28/02/2014 05:30 EST | Actualisé 30/04/2014 05:12 EDT

Les débats marathon qui se succèdent au Parlement turc sur une série de lois très controversées d'un gouvernement empêtré dans les affaires de corruption ont donné lieu jeudi soir à une nouvelle violente bagarre entre députés rivaux.

Après le texte sur le contrôle d'internet et la réforme judiciaire, c'est cette fois le projet de suppression d'écoles de soutien scolaire privées très courues en Turquie, les "dershane", qui a mis le feu aux poudres dans l'hémicycle.

Plusieurs députés de la majorité du Parti de la justice et du développement (AKP) du Premier ministre Recep Tayyip Erdogan et de l'opposition en sont venus aux mains, a-t-on appris de source parlementaire.

Un élu du Parti républicain du peuple (CHP) a dû être hospitalisé après avoir reçu un coup de poing en pleine figure.

Des bagarres ont éclaté à plusieurs reprises au Parlement ces dernières semaines.

La décision de M. Erdogan de supprimer les milliers de "boîtes à bac" est à l'origine de la guerre qui déchire la majorité islamo-conservatrice au pouvoir depuis 2002 en Turquie, entre le gouvernement AKP et le réseau du prédicateur musulman Fethullah Gülen, un des principaux propriétaires de "dershane".

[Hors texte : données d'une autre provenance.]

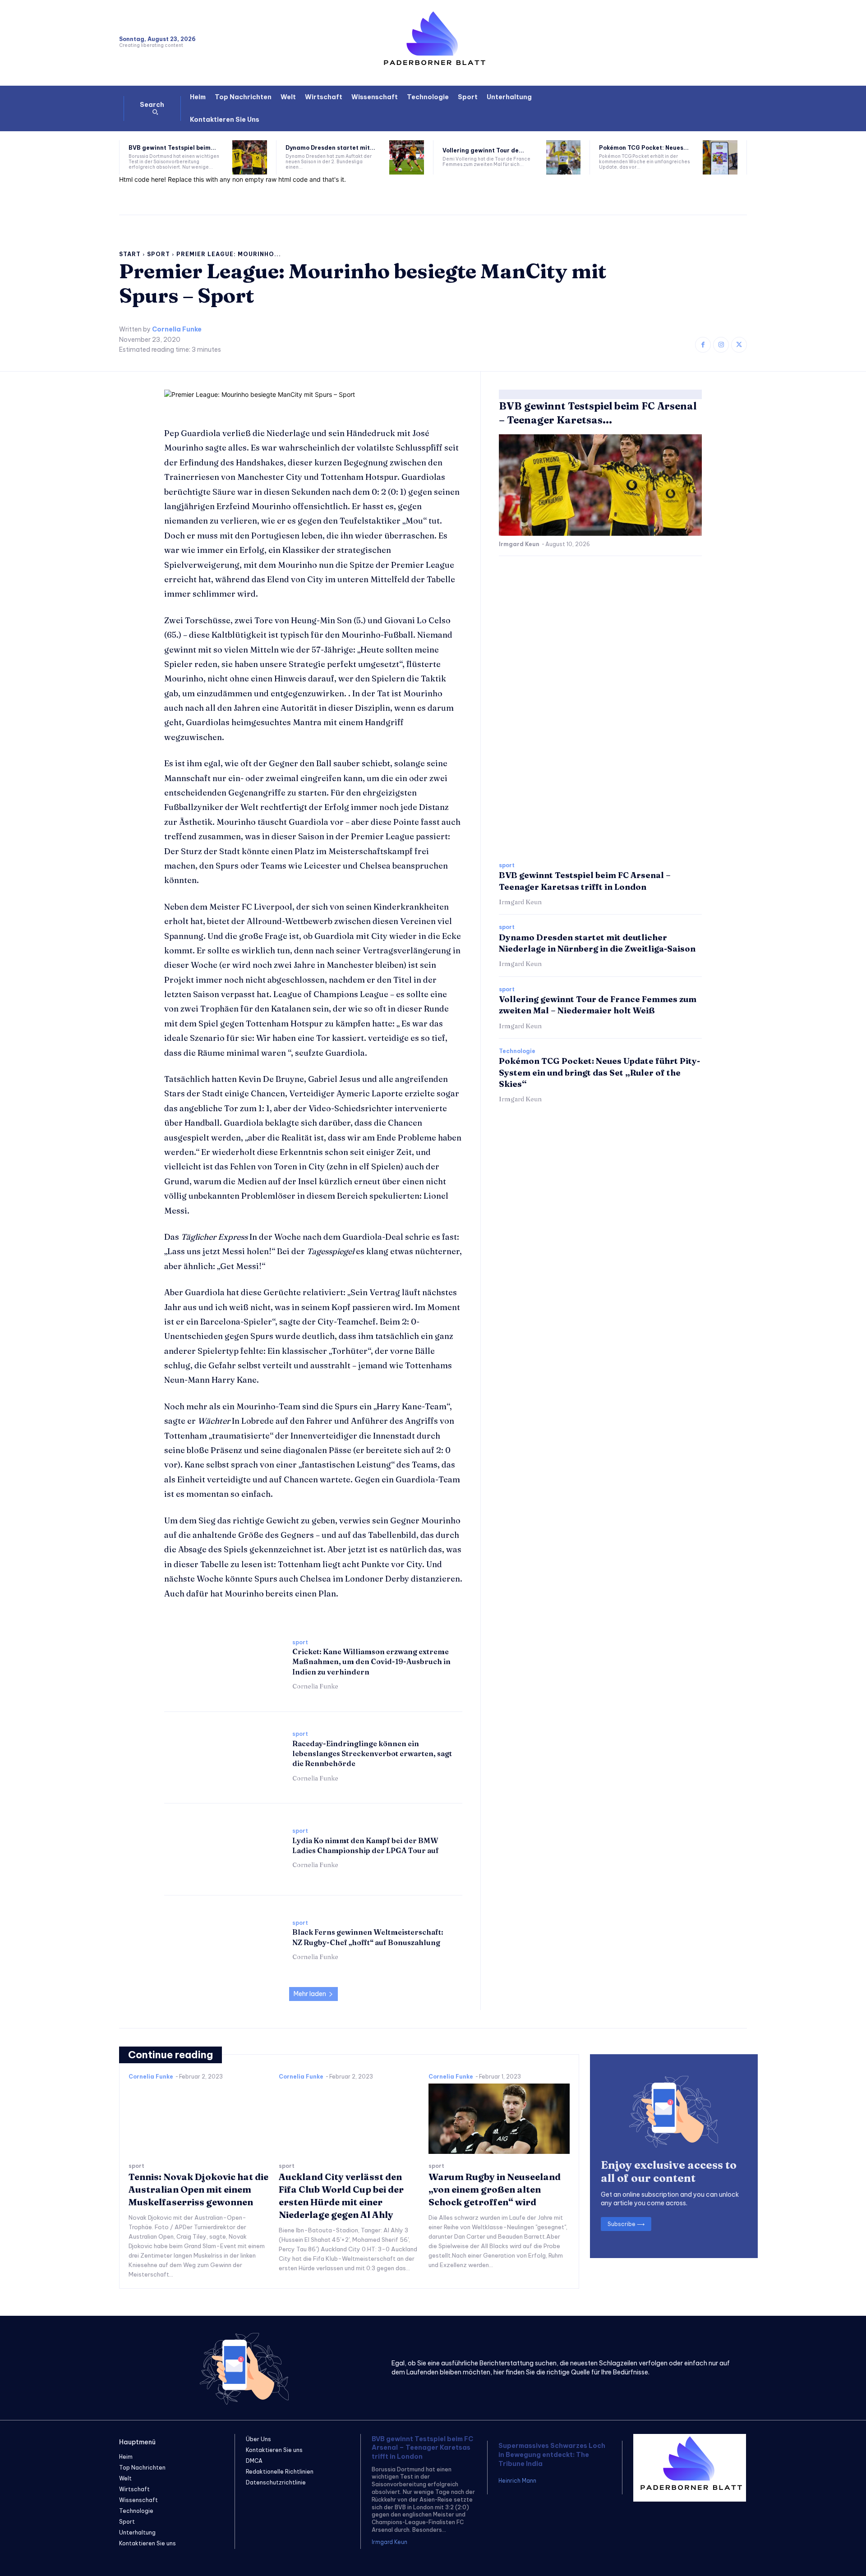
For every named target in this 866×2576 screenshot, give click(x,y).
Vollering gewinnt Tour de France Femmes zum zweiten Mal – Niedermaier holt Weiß (597, 1005)
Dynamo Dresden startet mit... (330, 147)
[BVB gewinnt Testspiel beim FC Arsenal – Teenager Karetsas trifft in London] (249, 157)
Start (130, 254)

Le Premier ministre accuse l'organisation Gülen d'avoir, en réaction à cette décision, usé de son influence dans la justice et la police pour manipuler les enquêtes anticorruption lancées contre des dizaines de ses proches pour le déstabiliser avant les élections municipales du 30 mars et présidentielle d'août.

Pour reprendre la situation en main, le pouvoir a déclenché de vastes purges dans la police et la justice et fait voter une loi très controversée qui place la principale autorité judiciaire du pays, le Haut-conseil des juges et procureurs (HSYK) sous la tutelle du ministre de la Justice.

Le CHP a saisi vendredi la Cour constitutionnelle pour faire annuler cette loi.

Dès la publication du texte au Journal officiel, le ministre de la Justice Bekir Bozdag a procédé à des nominations à plusieurs postes clé de cette instance.